> [PROBLEM] The expected answer is a copy of every line in the listing that has the word "agent".

> [THE INPUT]
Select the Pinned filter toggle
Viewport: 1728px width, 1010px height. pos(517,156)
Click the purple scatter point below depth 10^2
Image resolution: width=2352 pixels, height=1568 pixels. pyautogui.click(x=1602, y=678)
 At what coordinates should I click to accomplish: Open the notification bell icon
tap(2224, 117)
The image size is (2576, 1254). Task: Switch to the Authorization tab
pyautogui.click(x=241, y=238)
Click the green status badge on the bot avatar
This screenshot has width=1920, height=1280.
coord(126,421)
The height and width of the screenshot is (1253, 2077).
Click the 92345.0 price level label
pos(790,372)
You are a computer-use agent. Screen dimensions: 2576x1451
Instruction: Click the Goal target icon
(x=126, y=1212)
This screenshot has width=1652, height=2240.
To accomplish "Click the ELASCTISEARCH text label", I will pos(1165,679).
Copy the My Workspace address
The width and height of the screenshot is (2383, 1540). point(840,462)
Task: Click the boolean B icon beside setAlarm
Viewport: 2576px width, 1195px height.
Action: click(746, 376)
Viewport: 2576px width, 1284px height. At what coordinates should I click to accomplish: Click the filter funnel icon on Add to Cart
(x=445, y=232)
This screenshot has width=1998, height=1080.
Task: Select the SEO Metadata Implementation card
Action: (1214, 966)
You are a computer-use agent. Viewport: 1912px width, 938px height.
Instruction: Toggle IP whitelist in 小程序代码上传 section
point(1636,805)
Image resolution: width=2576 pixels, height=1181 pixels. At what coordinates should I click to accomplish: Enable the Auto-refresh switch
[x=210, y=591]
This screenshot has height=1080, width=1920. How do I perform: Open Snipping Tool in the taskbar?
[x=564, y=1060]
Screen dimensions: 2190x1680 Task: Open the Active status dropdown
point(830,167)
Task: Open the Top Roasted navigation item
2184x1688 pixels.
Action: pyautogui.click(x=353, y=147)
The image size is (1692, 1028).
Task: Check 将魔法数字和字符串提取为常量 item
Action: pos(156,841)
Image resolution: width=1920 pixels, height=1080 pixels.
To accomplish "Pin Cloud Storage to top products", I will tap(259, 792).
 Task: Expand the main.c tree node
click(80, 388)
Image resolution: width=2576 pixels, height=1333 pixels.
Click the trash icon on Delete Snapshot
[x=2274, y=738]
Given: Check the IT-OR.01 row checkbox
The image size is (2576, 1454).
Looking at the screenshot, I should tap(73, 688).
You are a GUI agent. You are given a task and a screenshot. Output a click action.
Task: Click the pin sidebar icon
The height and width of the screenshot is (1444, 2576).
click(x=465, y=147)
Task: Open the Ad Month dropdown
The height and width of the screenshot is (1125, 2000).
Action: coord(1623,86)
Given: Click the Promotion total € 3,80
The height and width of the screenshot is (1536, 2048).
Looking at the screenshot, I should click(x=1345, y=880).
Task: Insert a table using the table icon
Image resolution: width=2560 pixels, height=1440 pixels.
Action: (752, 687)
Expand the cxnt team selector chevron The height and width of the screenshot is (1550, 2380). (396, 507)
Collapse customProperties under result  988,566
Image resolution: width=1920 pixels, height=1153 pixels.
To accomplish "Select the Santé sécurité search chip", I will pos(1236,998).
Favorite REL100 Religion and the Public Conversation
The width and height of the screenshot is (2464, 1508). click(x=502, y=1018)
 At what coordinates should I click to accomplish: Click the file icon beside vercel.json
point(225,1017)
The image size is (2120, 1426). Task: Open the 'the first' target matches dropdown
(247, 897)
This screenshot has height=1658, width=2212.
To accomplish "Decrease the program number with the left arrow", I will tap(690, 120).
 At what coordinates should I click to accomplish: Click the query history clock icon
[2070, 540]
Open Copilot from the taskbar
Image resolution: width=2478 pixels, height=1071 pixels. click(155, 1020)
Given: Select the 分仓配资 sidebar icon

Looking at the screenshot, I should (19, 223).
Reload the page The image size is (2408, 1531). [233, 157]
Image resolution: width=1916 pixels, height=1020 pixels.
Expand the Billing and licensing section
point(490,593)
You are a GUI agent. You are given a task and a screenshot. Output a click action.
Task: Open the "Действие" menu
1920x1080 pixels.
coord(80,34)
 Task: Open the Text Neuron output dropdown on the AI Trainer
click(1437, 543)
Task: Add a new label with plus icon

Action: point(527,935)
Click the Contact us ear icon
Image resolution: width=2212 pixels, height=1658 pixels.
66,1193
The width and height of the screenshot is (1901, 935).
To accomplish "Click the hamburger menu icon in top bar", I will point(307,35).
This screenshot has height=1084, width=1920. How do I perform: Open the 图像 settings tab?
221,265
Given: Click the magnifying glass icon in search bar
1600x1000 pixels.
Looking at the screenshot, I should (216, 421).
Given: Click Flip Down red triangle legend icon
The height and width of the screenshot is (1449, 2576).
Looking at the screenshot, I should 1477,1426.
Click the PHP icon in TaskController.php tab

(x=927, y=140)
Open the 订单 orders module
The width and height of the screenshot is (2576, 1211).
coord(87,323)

> [SOLUTION FOR THIS TASK]
You are a computer-use agent. Screen dimensions: 2576x1451
You are a computer-use agent. Viewport: 1912px width, 938px height.
You are a GUI agent. You are given a task and a screenshot. Output a click action.
You are a GUI agent. You are given a task and a screenshot. Output a click action.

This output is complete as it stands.